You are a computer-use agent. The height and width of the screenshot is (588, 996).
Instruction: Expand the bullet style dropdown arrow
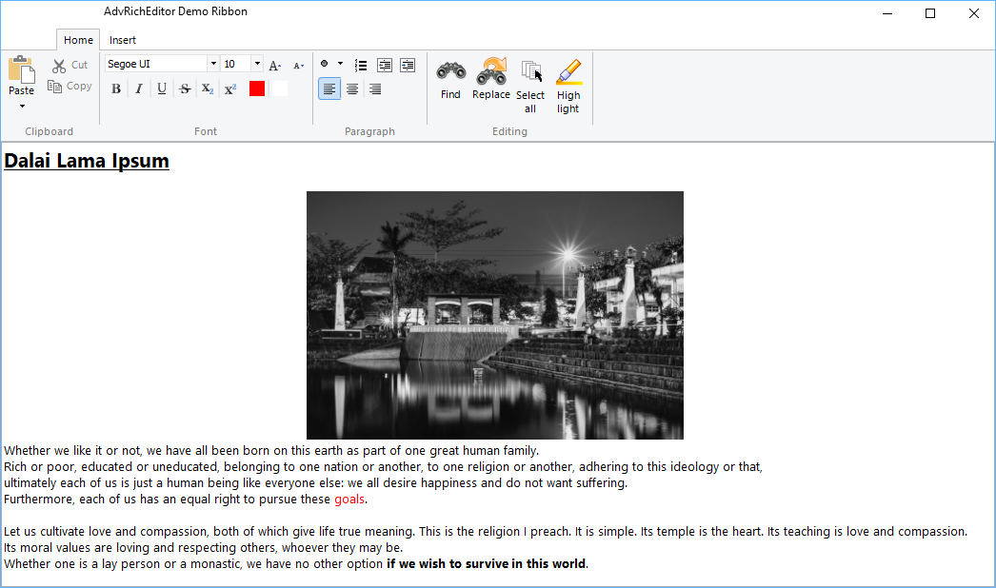(340, 64)
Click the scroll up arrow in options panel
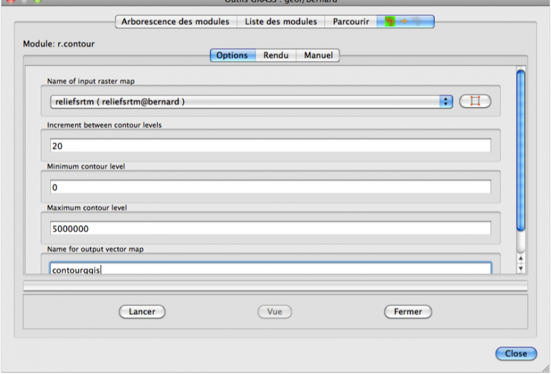 521,258
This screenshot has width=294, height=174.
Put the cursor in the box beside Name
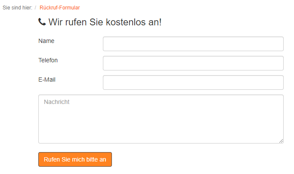click(193, 44)
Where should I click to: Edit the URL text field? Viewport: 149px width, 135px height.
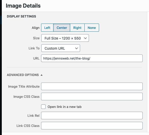coord(92,58)
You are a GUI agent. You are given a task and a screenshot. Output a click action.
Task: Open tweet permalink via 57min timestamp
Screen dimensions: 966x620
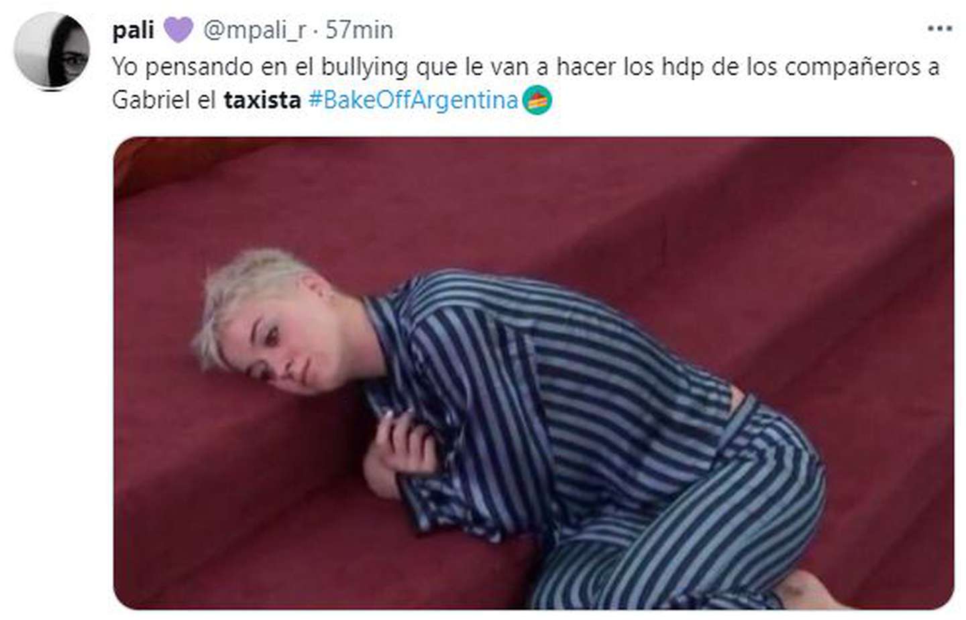coord(360,30)
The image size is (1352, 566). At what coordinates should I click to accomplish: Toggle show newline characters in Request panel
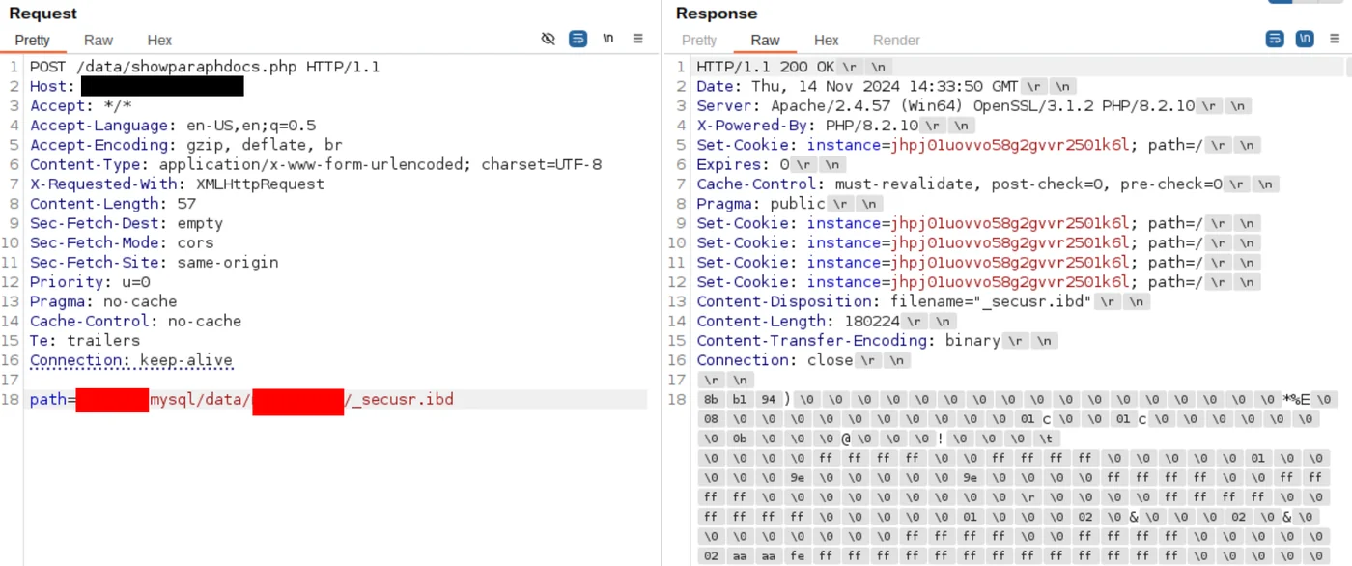[607, 39]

Activity: The required output is every line from the beginning of the material above through the line with "You are a GUI", exact and without pictures.

Final answer:
You are a computer-use agent. The height and width of the screenshot is (588, 996).
Instruction: Expand the bullet style dropdown arrow
(340, 64)
Click the scroll up arrow in options panel
 521,258
This screenshot has width=294, height=174.
Put the cursor in the box beside Name
click(193, 44)
Where should I click to: Edit the URL text field? Viewport: 149px width, 135px height.
coord(92,58)
You are a GUI agent. You are given a task and a screenshot. Output a click action.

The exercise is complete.